One of the ways I got out of depression was by trying to forget everything. Depression is a symptom of being anchored to your past, and I wanted to throw it all away.
So I did. There was a period in my life in my early twenties when I erased everything. Pictures, digital or physical, notes, letters, emails, everything. Everything that was associated with even a tinge of pain. Letters and emails from and to people who didn’t return my calls anymore. Pictures of exes and ex-friends who I felt sure, didn’t remember me anymore so why should I remember them. Memories of awkward conversations, embarrassing moments.
I purged things from my hard drives and actively blocked my memories, when I felt myself reminiscing. I blocked the day’s events from my mind, and laying in bed, only thought about the future.

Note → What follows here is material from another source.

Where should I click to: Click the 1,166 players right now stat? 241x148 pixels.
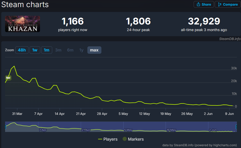click(73, 21)
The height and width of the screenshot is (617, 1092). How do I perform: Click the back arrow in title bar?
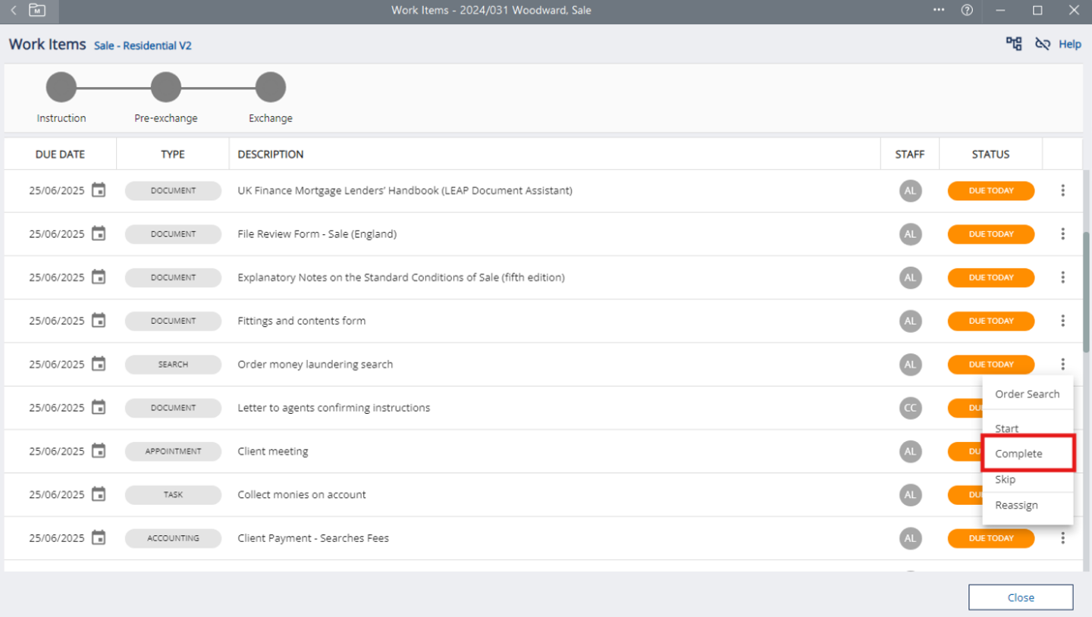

I thought that in order to avoid the pain, I needed to become harder, more inured to things. So I pretended I didn’t remember people, the places, and the conversations I was generating on a daily basis.
“Oh, we met before?” I would say.
It was therapeutic, at the time.
But by thinking only of the future it replaced depression with anxiety. And also, in so doing, I effectively made it so I didn’t exist during those years. I have no way of knowing who I was back then. Because these days, I really wonder. I’ve lost a part of my life.
It’s a tradeoff, maybe I went too far.